Quote the lines of the listing below from the line containing "Task: Select the Pen tool in toolbar" to the line containing "I will pos(1040,52).", both included, and only those lines.

Collected data:
####################
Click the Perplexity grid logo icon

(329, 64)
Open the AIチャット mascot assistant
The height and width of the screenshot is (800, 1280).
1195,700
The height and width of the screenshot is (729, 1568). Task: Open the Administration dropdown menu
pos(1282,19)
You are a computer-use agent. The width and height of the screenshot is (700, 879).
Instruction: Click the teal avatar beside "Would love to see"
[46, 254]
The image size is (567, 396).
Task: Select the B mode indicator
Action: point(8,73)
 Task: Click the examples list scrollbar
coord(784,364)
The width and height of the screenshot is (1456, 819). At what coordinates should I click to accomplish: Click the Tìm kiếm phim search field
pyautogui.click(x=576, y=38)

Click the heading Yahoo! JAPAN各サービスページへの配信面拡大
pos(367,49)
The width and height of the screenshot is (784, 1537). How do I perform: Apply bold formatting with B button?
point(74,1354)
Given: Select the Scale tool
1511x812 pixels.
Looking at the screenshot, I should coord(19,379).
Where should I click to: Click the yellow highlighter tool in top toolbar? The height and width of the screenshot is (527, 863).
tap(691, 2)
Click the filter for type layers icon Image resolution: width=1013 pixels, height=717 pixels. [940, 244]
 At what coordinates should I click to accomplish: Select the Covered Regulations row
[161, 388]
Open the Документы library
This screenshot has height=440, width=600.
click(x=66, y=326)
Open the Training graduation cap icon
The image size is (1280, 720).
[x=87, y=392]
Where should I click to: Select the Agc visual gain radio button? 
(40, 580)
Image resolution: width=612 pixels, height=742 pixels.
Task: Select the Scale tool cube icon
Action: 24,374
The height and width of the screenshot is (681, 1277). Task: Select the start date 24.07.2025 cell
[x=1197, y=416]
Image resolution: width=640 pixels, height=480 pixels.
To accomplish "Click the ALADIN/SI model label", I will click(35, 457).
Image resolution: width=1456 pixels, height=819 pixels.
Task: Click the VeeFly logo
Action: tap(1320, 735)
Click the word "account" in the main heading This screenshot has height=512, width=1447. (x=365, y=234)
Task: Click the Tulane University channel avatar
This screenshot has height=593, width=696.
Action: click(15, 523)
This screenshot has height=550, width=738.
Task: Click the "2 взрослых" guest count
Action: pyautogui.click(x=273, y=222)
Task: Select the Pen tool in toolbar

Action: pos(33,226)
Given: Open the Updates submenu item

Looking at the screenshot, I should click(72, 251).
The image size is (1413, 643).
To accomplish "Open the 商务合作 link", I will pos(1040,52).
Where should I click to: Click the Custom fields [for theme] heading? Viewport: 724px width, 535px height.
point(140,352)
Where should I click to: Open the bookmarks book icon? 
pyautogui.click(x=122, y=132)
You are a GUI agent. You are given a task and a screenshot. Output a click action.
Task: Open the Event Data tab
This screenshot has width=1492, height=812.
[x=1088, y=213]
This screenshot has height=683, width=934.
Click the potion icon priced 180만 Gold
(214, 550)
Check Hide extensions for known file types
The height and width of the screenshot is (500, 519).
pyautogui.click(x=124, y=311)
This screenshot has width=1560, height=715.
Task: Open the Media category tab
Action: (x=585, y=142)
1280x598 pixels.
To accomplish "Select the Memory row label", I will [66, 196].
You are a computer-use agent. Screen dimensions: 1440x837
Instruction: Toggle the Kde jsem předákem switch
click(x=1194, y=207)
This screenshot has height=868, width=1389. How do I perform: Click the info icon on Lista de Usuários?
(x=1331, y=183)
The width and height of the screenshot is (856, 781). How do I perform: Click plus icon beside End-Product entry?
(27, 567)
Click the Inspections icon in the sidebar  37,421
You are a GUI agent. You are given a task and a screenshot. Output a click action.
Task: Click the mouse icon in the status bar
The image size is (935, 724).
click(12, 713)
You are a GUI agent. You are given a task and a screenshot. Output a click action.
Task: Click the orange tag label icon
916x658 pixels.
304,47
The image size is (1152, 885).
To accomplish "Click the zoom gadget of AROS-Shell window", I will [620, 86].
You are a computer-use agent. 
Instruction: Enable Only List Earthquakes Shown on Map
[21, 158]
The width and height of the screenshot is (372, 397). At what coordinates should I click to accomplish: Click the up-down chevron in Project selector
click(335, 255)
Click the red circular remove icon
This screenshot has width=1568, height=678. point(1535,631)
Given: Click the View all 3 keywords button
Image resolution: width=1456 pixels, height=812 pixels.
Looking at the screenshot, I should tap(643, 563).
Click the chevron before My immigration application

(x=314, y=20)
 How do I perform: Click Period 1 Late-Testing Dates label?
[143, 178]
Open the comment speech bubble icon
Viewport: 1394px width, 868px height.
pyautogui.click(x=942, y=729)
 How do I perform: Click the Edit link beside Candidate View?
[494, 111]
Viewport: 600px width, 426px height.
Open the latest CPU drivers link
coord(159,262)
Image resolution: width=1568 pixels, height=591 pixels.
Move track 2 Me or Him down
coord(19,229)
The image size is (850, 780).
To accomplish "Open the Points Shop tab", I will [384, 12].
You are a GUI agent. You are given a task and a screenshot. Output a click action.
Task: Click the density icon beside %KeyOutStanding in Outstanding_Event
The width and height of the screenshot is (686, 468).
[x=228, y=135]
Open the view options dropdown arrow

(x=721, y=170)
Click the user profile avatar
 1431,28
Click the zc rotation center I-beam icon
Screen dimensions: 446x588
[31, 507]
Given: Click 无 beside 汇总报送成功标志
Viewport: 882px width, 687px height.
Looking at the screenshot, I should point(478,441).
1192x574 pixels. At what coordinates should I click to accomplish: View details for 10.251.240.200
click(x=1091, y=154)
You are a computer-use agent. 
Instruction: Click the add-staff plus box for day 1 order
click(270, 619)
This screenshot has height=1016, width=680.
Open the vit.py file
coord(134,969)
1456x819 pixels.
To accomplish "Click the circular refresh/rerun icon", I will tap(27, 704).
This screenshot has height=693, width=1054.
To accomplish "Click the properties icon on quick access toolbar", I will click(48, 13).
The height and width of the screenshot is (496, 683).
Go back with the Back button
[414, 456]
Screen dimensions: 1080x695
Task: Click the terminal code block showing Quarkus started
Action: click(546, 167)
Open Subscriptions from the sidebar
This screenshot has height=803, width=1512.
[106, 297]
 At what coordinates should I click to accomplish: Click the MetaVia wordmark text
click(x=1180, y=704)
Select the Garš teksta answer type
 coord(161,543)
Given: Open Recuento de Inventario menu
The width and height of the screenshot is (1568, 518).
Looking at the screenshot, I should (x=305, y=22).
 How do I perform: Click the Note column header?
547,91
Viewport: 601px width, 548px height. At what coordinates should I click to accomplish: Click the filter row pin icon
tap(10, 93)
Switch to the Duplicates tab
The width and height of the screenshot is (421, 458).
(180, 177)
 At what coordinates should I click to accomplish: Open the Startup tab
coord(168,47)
####################
--- Reply to the exercise ---
Task: Select the Pen tool in toolbar

Action: pos(33,226)
Given: Open the Updates submenu item

Looking at the screenshot, I should click(72, 251).
The image size is (1413, 643).
To accomplish "Open the 商务合作 link", I will pos(1040,52).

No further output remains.